### Exercise:
Please rewrite the records from the start through the line containing "click(x=294, y=538)", replacing "home icon" with "house icon" and keeping everything else the same. Omit the pictures from your answer.

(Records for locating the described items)
>> START

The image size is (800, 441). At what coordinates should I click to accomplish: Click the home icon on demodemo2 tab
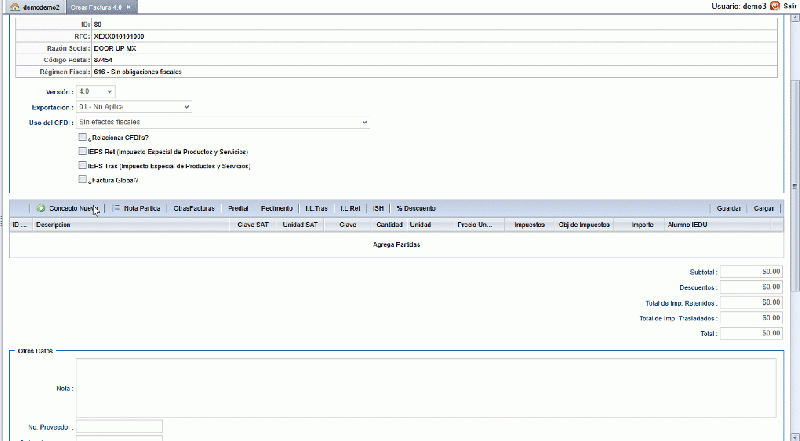[x=15, y=7]
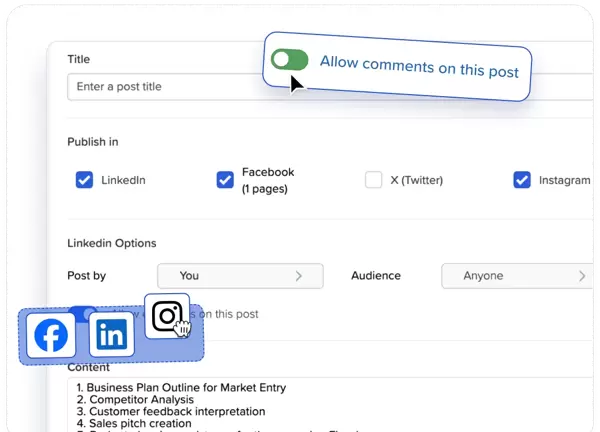Viewport: 600px width, 432px height.
Task: Click the Facebook logo icon
Action: point(51,335)
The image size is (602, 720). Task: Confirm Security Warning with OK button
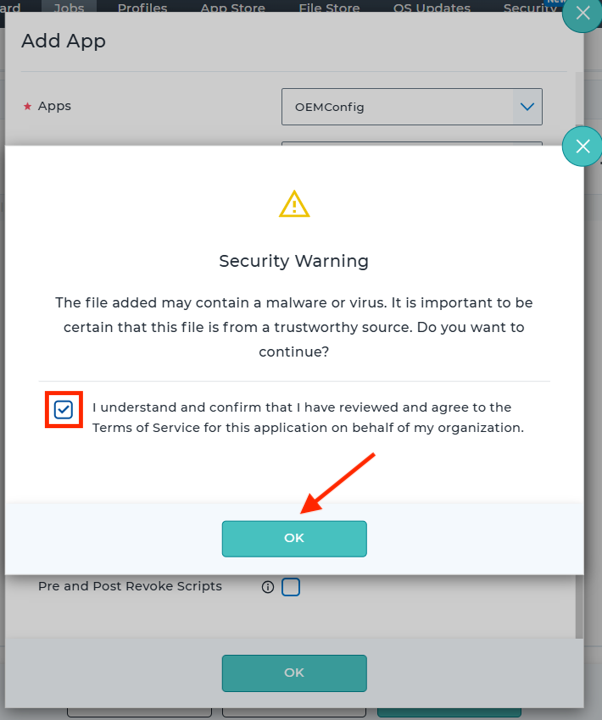click(x=294, y=538)
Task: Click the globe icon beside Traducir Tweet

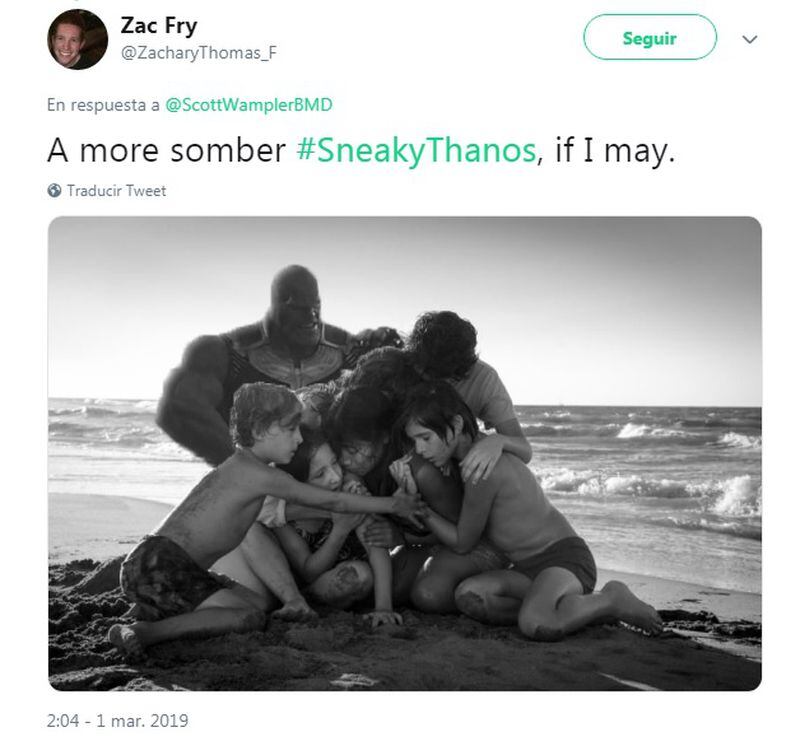Action: click(x=54, y=190)
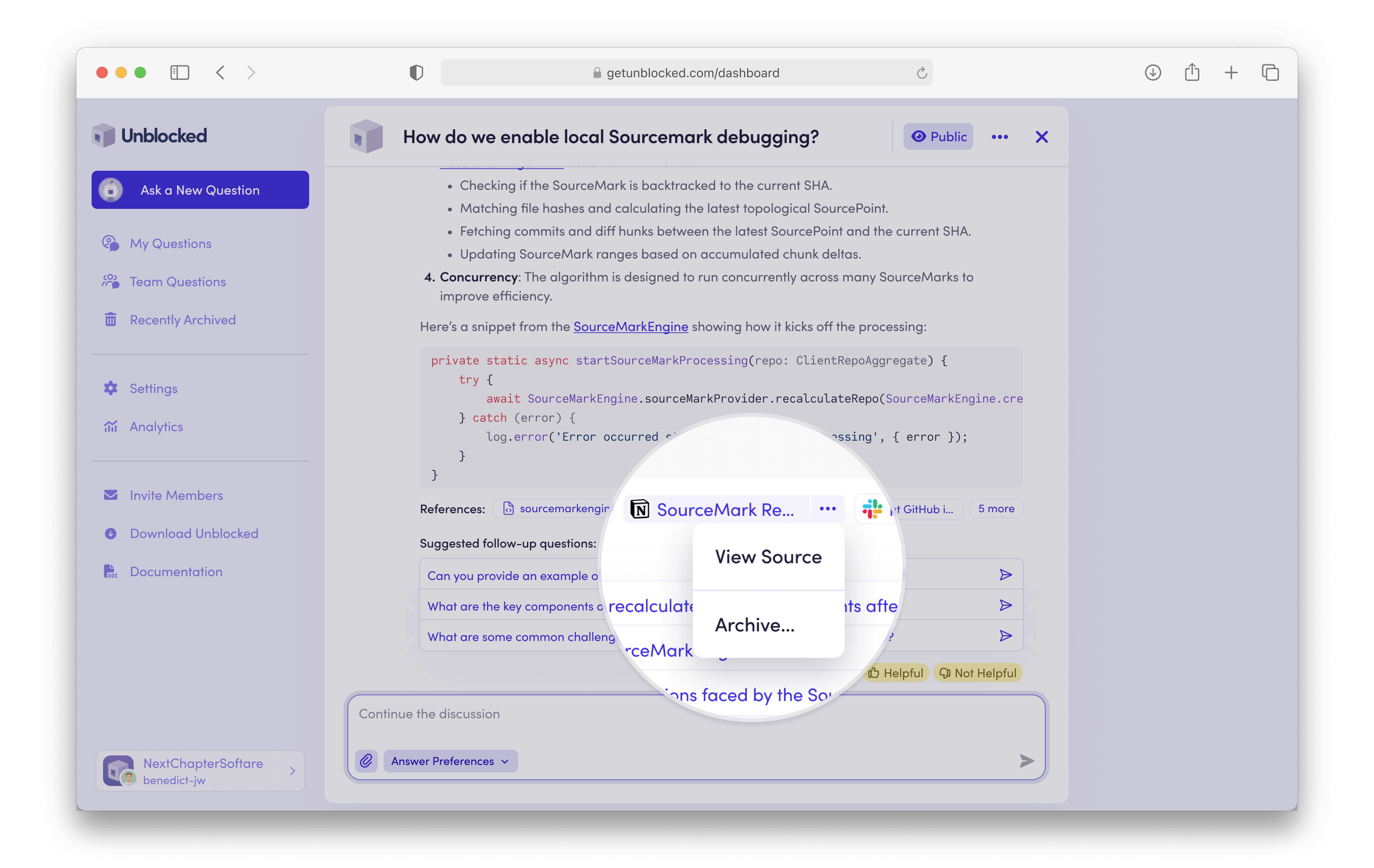
Task: Choose Archive... from the context menu
Action: 754,625

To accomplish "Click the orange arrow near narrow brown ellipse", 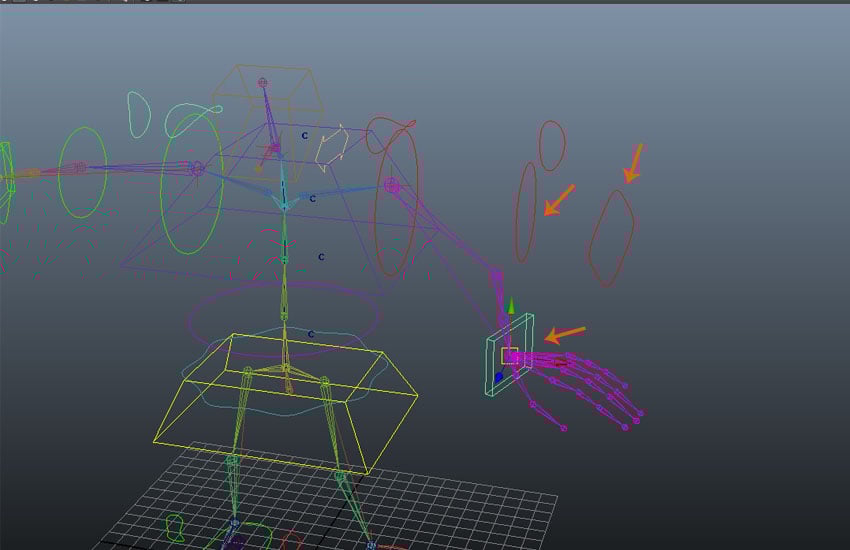I will [x=559, y=200].
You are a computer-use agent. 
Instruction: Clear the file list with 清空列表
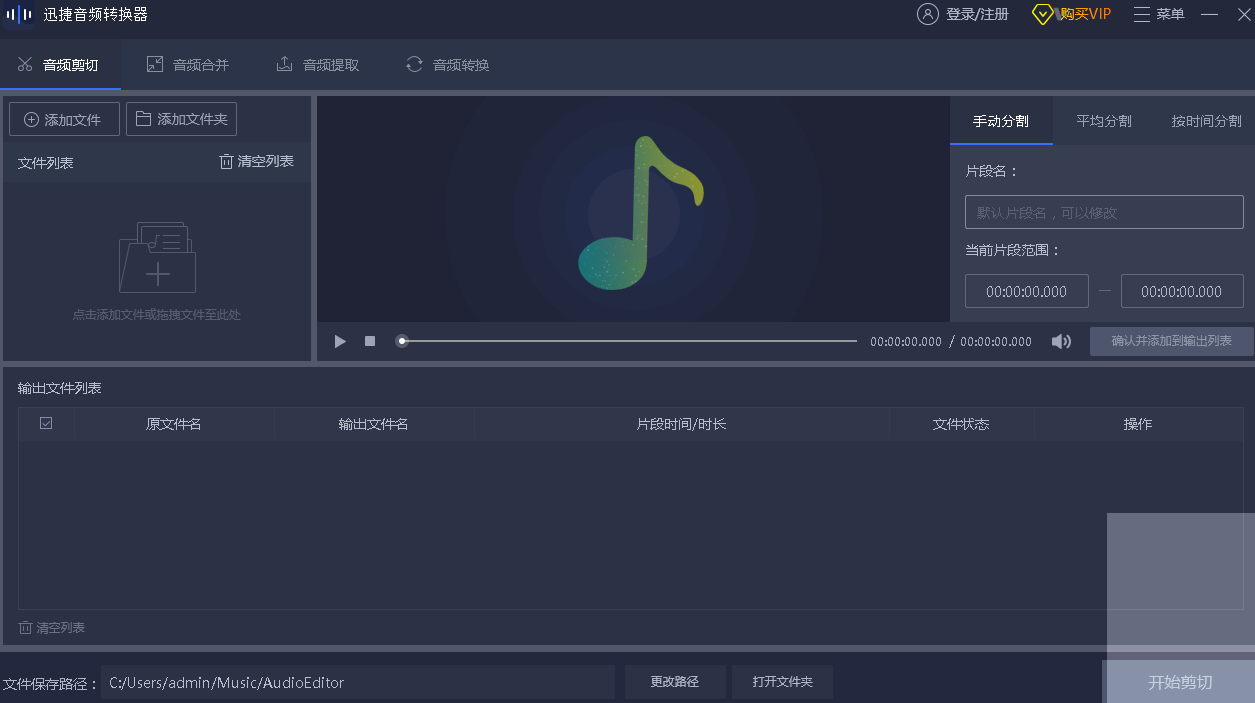coord(256,162)
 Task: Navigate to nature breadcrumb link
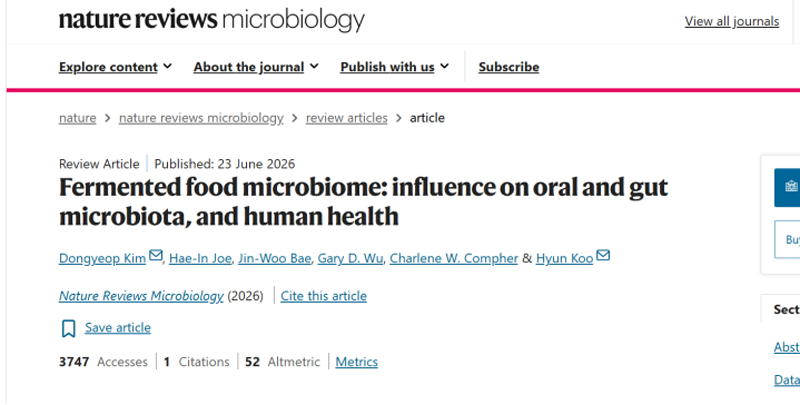pyautogui.click(x=78, y=118)
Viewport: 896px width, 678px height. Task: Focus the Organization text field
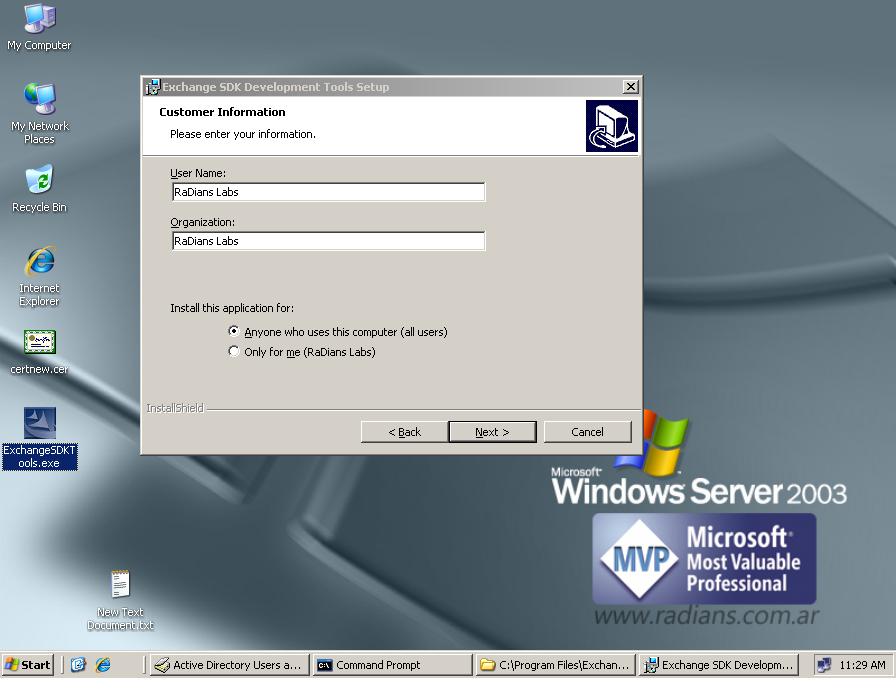pos(328,241)
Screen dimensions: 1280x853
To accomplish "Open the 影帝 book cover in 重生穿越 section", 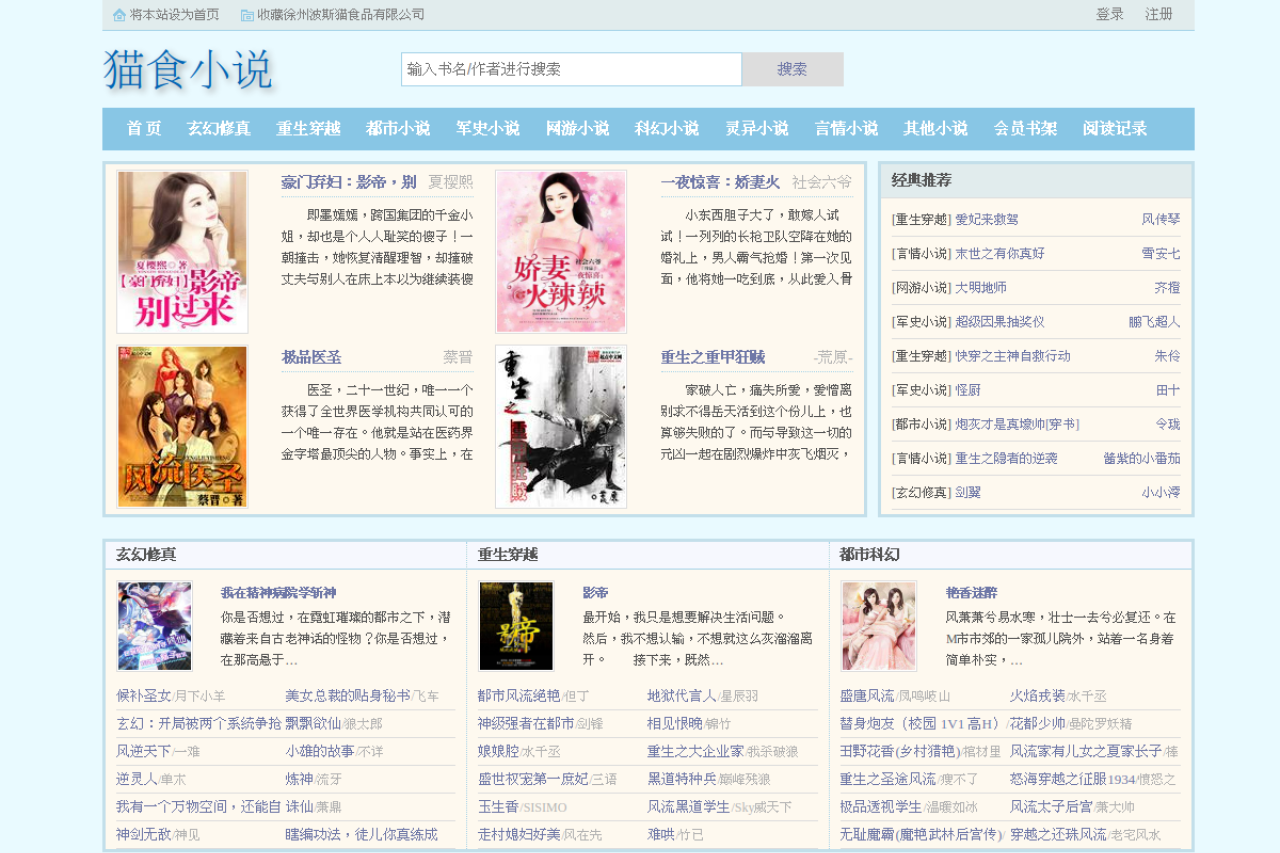I will (516, 626).
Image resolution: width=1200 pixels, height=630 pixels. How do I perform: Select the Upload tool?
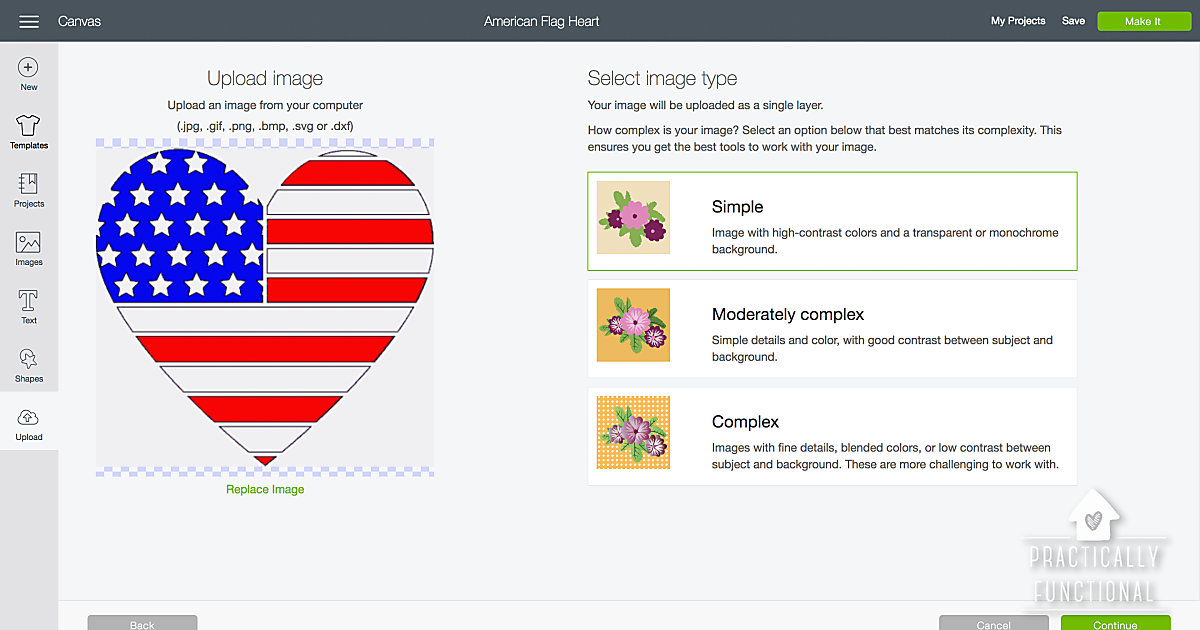click(29, 422)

>> END

### Result for this task:
The image size is (800, 441). At what coordinates should I click to accomplish: Click the house icon on demodemo2 tab
[x=15, y=7]
Viewport: 600px width, 432px height.
Task: Click the Facebook logo icon
Action: point(51,335)
The image size is (602, 720). Task: Confirm Security Warning with OK button
click(x=294, y=538)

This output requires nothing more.